Despite the theoretical(理论上的) benefits of bicarbonate(碳酸盐) administration (prevention of nephrotoxic(肾毒性) effects of myoglobinuria(肌红蛋白尿) such as heme protein precipitation with Tamm-Horsfall protein, decrease of release of free iron from myoglobin and prevention of formation of uric acid crystals(尿酸结晶)), the administration of bicarbonate plus mannitol over normal saline alone has not been shown to prevent renal failure, reduce the need for dialysis(透析) or prevent death in trauma patients. There was, however, a trend towards better outcome in patients with CK values over 30,000 U/L.

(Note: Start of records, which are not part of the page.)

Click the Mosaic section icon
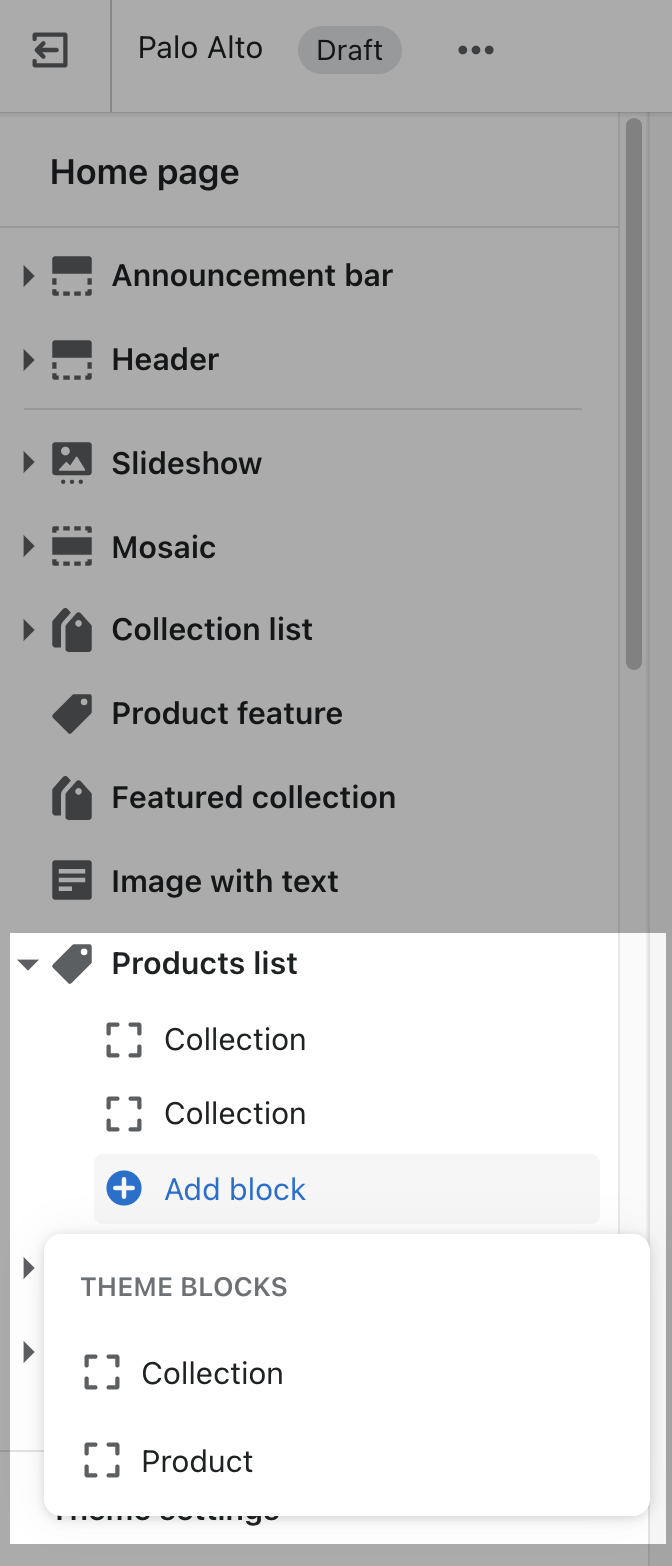Viewport: 672px width, 1566px height. (72, 547)
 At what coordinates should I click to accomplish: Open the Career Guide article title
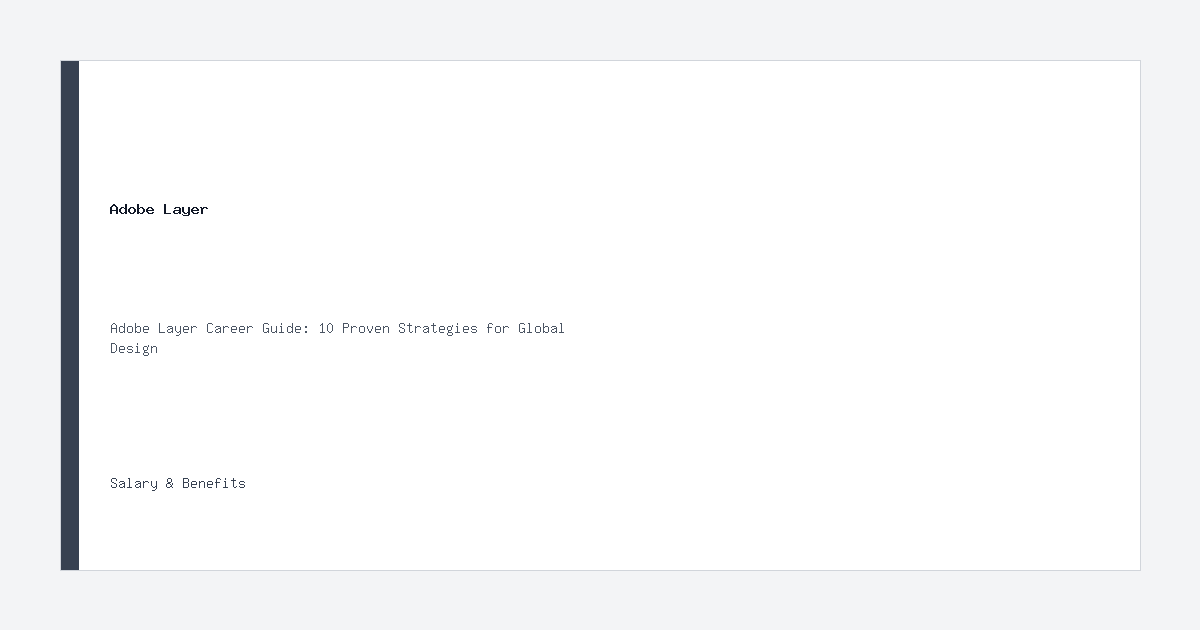pyautogui.click(x=337, y=338)
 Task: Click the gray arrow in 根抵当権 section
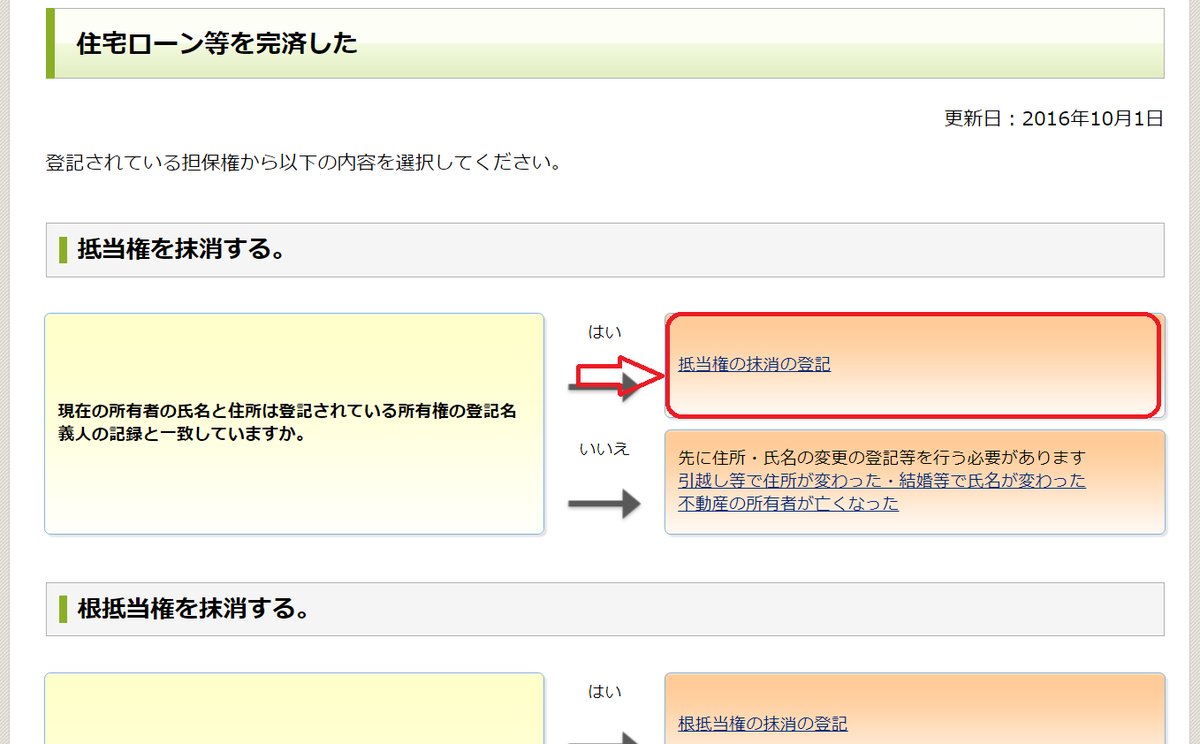coord(603,738)
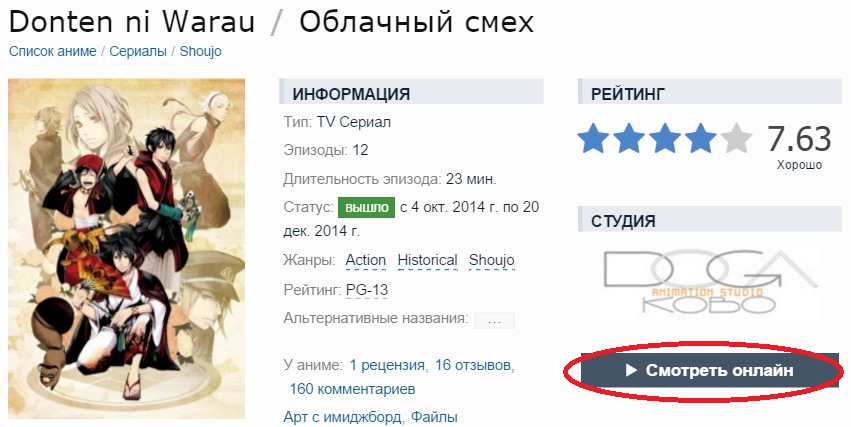View the 160 комментариев link
The image size is (851, 427).
pos(352,389)
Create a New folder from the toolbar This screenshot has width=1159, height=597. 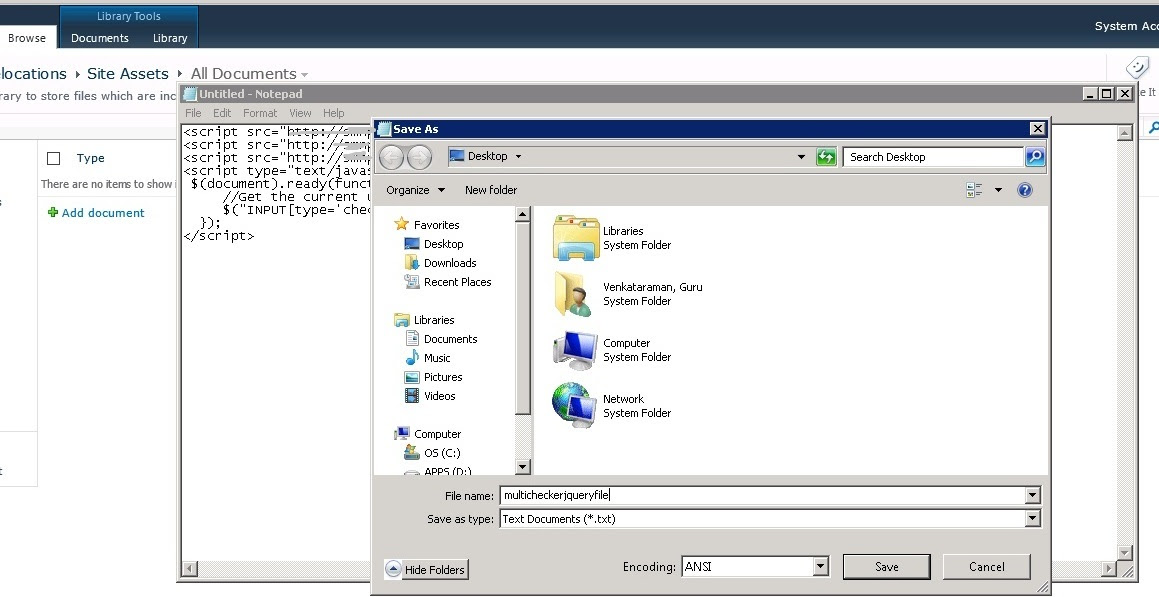click(490, 189)
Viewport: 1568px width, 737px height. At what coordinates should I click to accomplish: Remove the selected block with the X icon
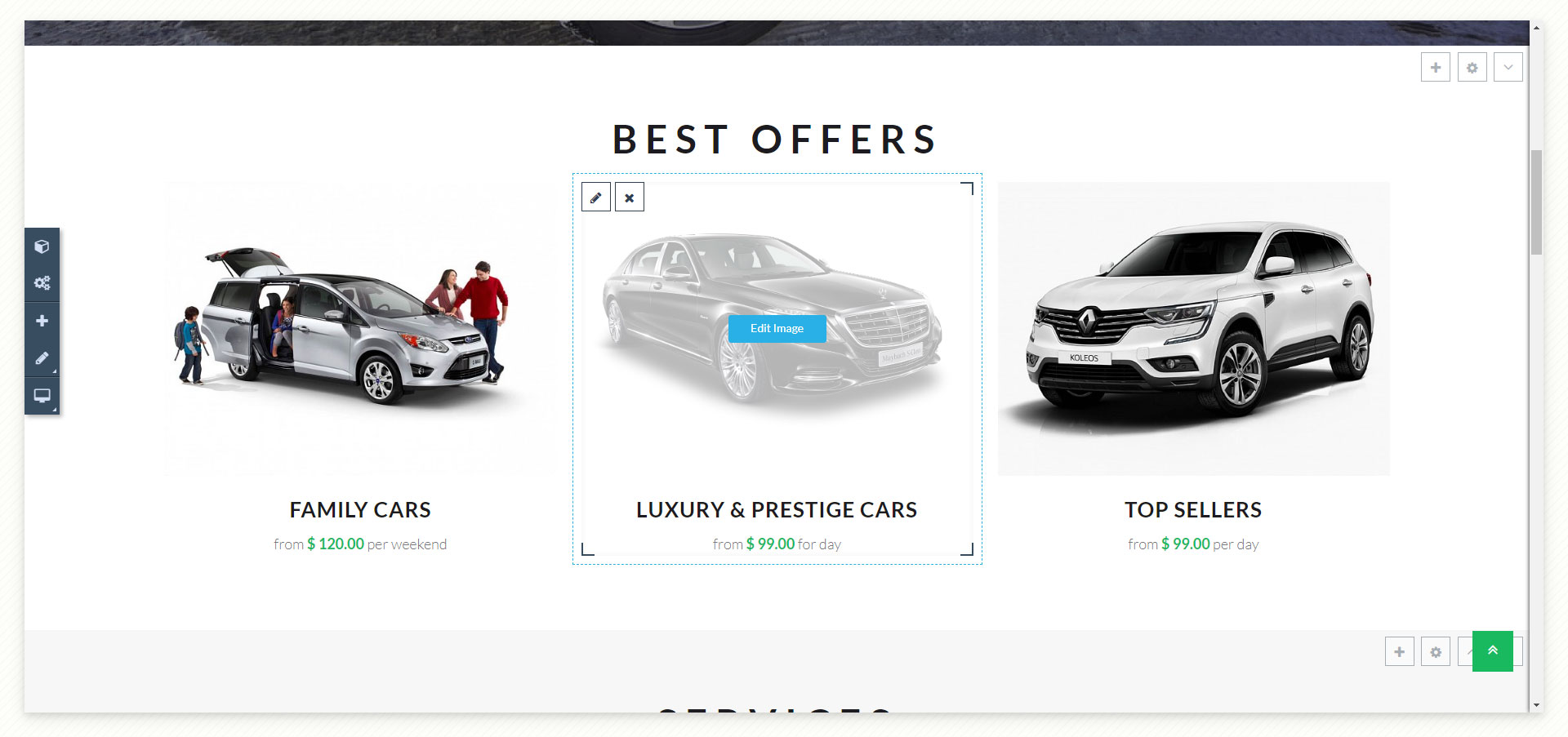(630, 197)
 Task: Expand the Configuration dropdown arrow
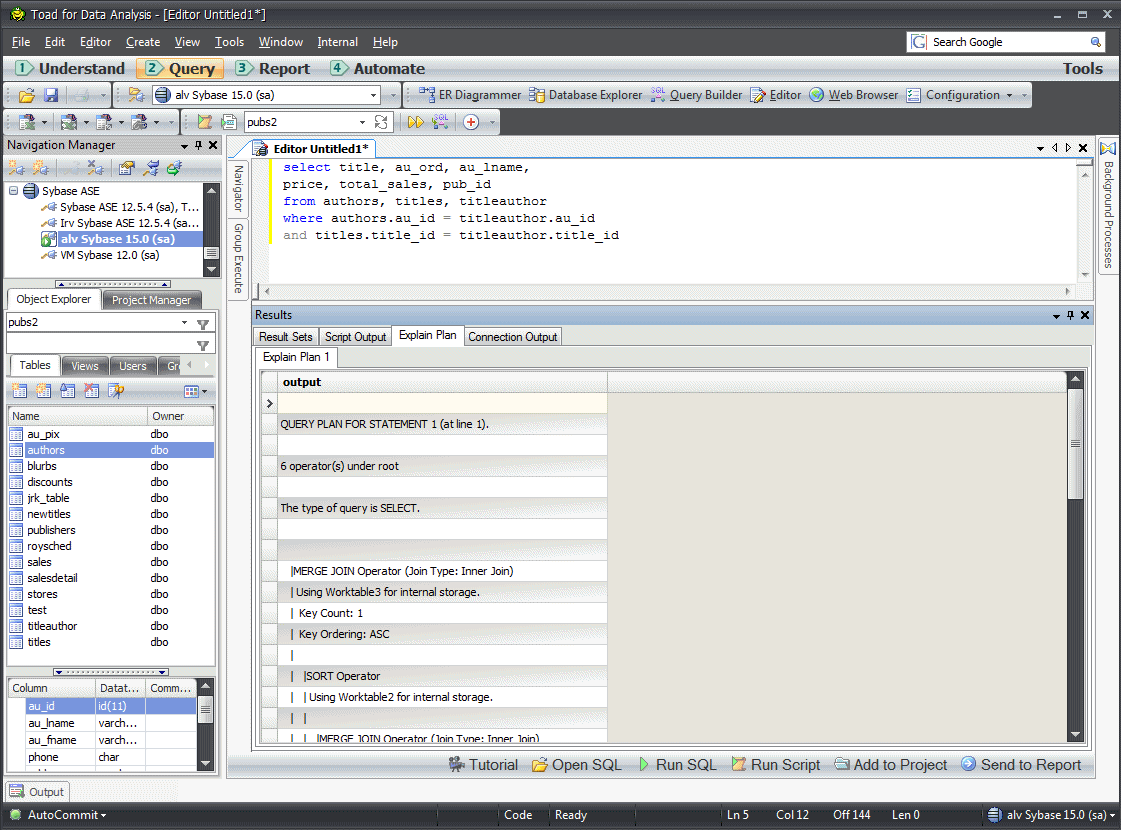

The use of loop diuretics remains controversial(有争议的). No study has shown a clear benefit to patients with rhabdomyolysis. The use of loop diuretics therefore is recommended in the same manner as that for acute kidney injury that is due to other causes.
References:
- Better OS, Abassi ZA. Early fluid resuscitation in patients with rhabdomyolysis. Nat
Rev Nephrol. 2011 May 17;7(7):416-422. - Bosch X, Poch E, Grau JM. Rhabdomyolysis and acute kidney injury. N Engl J Med.
2009 Jul 2;361(1):62-72. - Warren JD, Blumbergs PC, Thompson PD. Rhabdomyolysis: a review. Muscle Nerve. 2002 Mar;25(3):332-347.
- Brown CV, Rhee P, Chan L, Evans K, Demetriades D, Velmahos GC. Preventing renal failure in patients with rhabdomyolysis: do bicarbonate and mannitol make a difference? J Trauma. 2004.